Class FiniteStateMachine

java.lang.Object
com.saxonica.ee.schema.fsa.FiniteStateMachine

public class FiniteStateMachine extends Object
Class representing a finite state machine, as a collection of states with transitions between them.

The finite state machine allows states with counters. The static machine created by the schema compiler contains states of type AutomatonState; these may have a minOccurs and maxOccurs value. When such a state is entered at validation time, a CountingState is dynamically created that contains a pointer to the fixed AutomatonState plus an integer counter.
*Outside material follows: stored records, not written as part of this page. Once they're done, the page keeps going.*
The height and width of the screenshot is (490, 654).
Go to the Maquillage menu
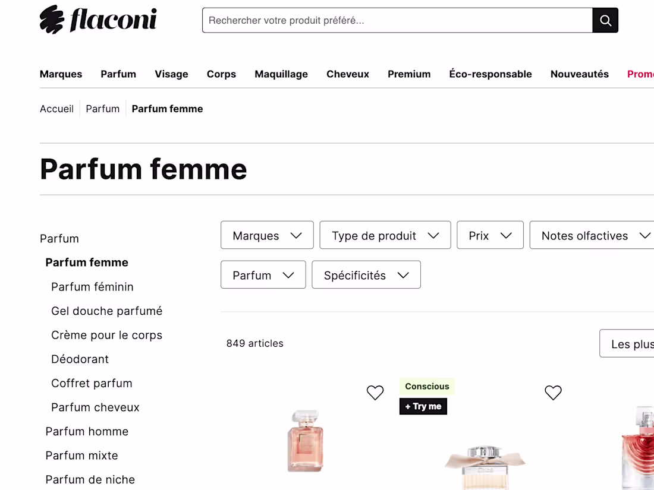[x=281, y=74]
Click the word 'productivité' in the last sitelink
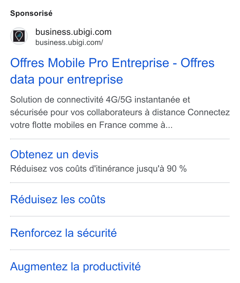This screenshot has width=240, height=283. 111,267
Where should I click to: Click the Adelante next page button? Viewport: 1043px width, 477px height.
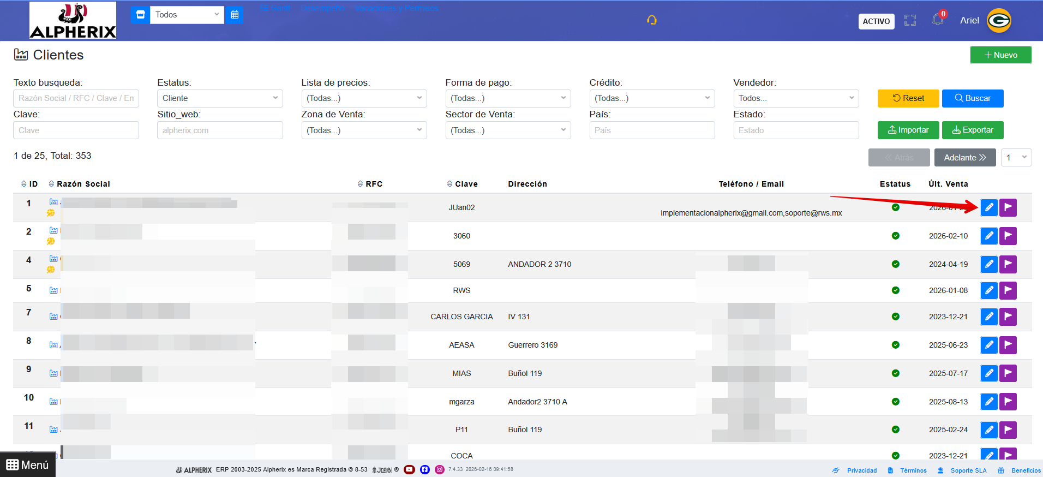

Any transition that goes from the state to itself causes a new CountingState to be created with an incremented value of the counter (provided it does not exceed the maxOccurs()); any transition to a different state causes the counter to be checked against the minOccurs value.

  • Constructor Details

    • FiniteStateMachine

      public FiniteStateMachine(UserComplexType type, boolean determinized)
      Create a finite state machine
      Parameters:
      type - the type whose content model is implemented by this finite state machine
      determinized - true if this machine is determinized
  • Method Details

    • getComplexType

      public UserComplexType getComplexType()
    • getNumberOfStates

      public int getNumberOfStates()
      Determine the number of states in this finite state machine
      Returns:
      the number of states
    • getInitialState

      public AutomatonState getInitialState()
      Get the initial state of this finite state machine
      Returns:
      the initial state
    • setInitialState

      public void setInitialState(AutomatonState initialState)
      Set the initial state of this finite state machine
      Parameters:
      initialState - the initial state
    • getState

      public AutomatonState getState(int number)
      Get the state with a given unique state number
      Parameters:
      number - the number of the state
      Returns:
      the state with this unique state number
    • setOpenContentWildcard

      public void setOpenContentWildcard(Wildcard wildcard, boolean interleaved)
      Set the open content wildcard for this machine
      Parameters:
      wildcard - the open content wildcard (may be null)
      interleaved - true if open content may be interleaved, false if it must be suffixed
    • compileParticle

      public static NonDeterminizedState compileParticle(SchemaCompiler compiler, Particle particle, NonDeterminizedState endState, UserComplexType subjectType, FiniteStateMachine machine) throws SchemaException, MissingComponentException
      Static method to translate a particle to a Finite State Automaton, returning the start state of the FSA. This precisely follows Henry Thompson's and Richard Tobin's algorithm, published here
      Parameters:
      compiler - user for error reporting
      particle - the particle to be compiled, which is either an ElementDeclaration, a WildCard, a choice, or a sequence
      endState - the State representing the final state of the automaton
      subjectType - the complex type to which this particle belongs
      machine - the finite state machine to which the state belongs
      Returns:
      the initial state of the new Automaton
      Throws:
      SchemaException - if XSD constraints are violated
      MissingComponentException - if unresolved references in the schema are found
    • display

      public void display(Logger err)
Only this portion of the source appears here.